§ Exercise
Would you give the listing again exactly as written, minus its pictures?

§ Data section
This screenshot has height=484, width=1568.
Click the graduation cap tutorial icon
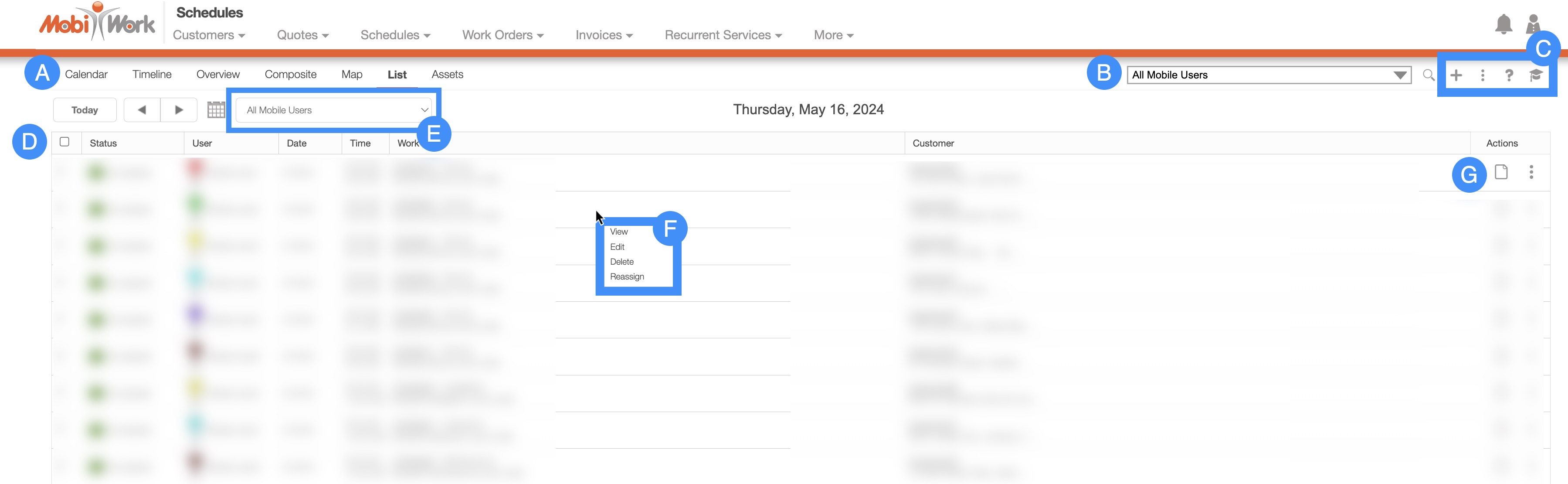point(1536,75)
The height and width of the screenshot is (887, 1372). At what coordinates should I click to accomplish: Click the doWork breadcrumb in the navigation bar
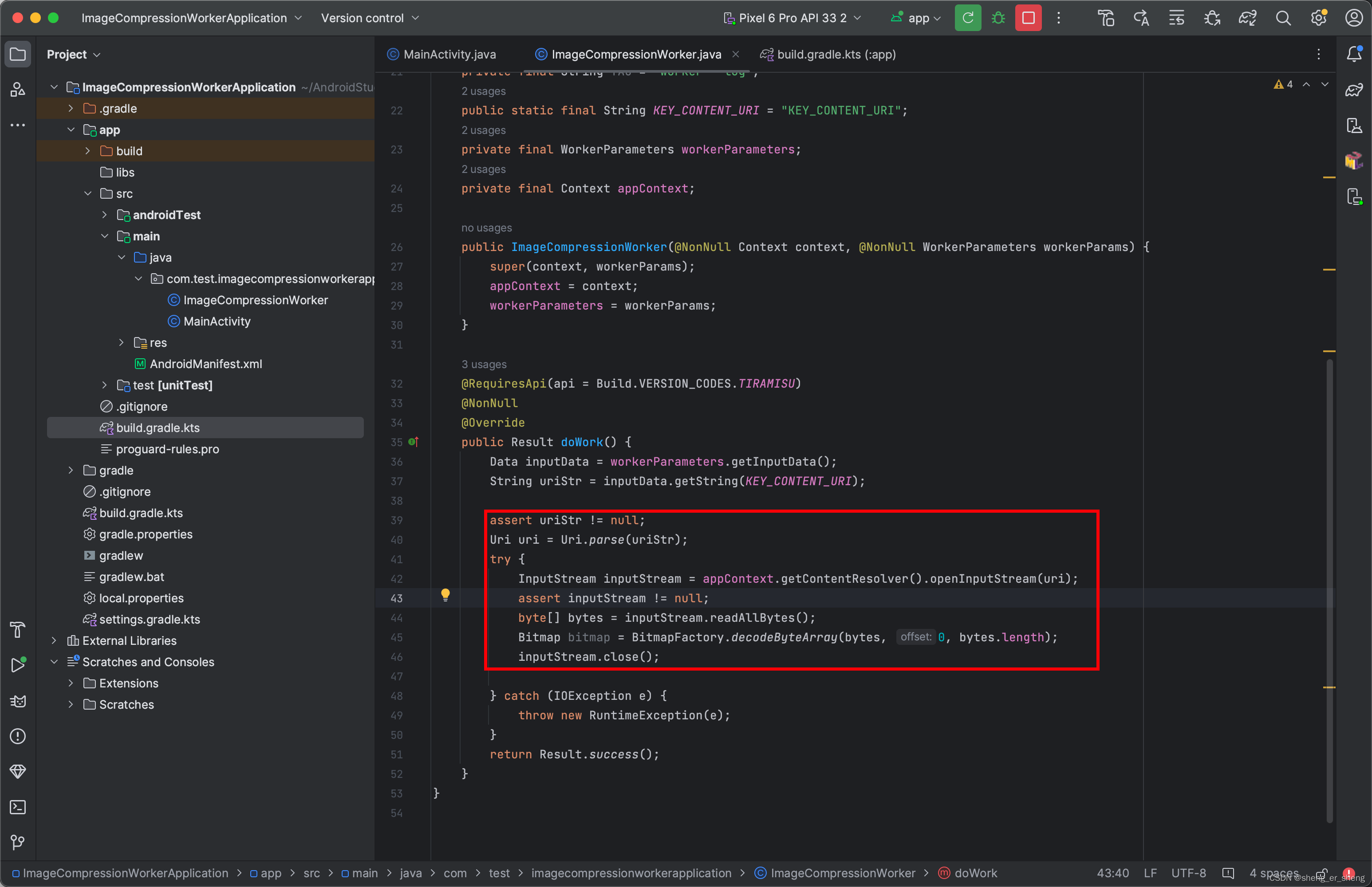(975, 873)
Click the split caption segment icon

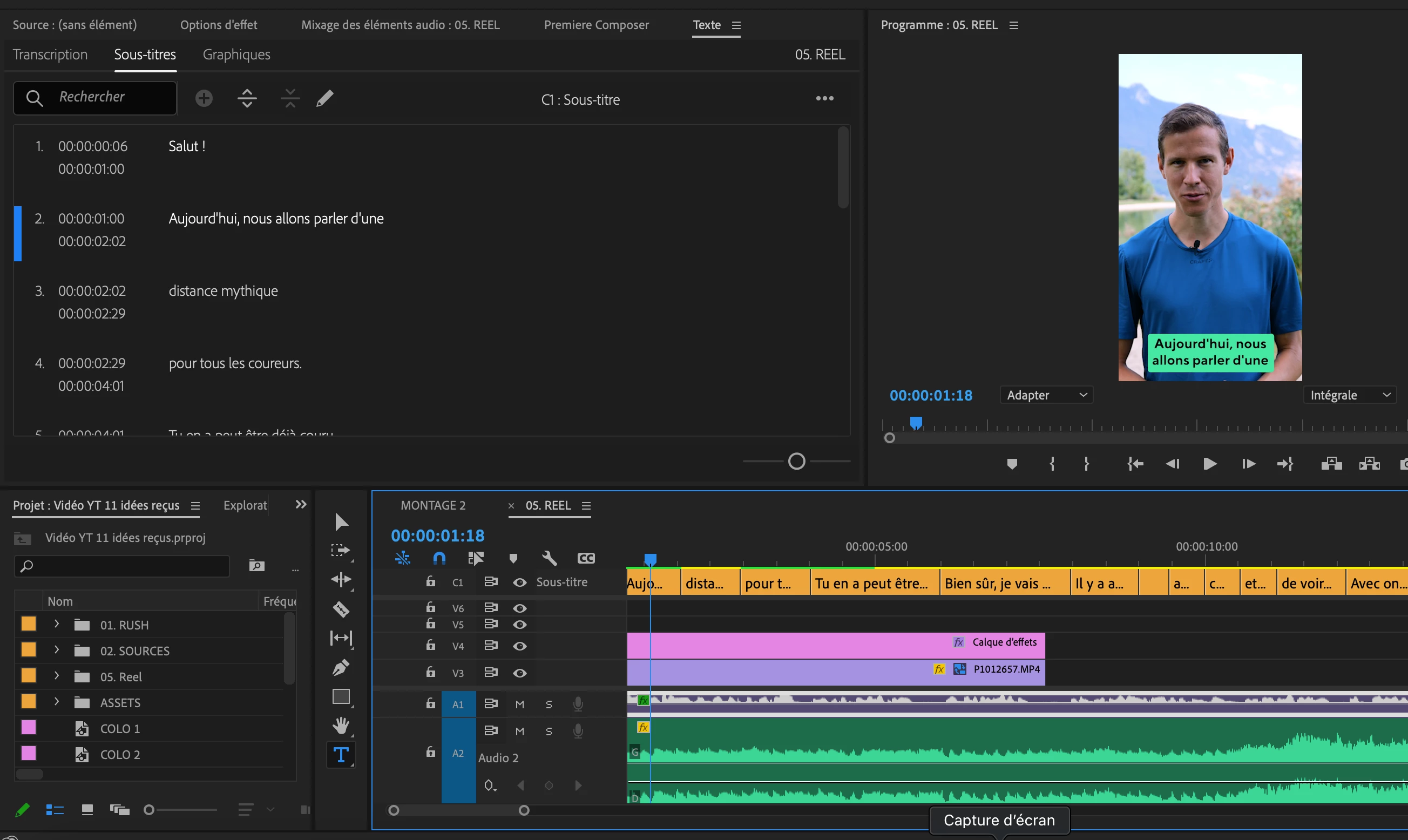point(247,98)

§ Output below
This screenshot has height=484, width=1568.
Click the graduation cap tutorial icon
point(1536,75)
The height and width of the screenshot is (887, 1372). At what coordinates should I click to accomplish: Click the doWork breadcrumb in the navigation bar
(975, 873)
Click the split caption segment icon

point(247,98)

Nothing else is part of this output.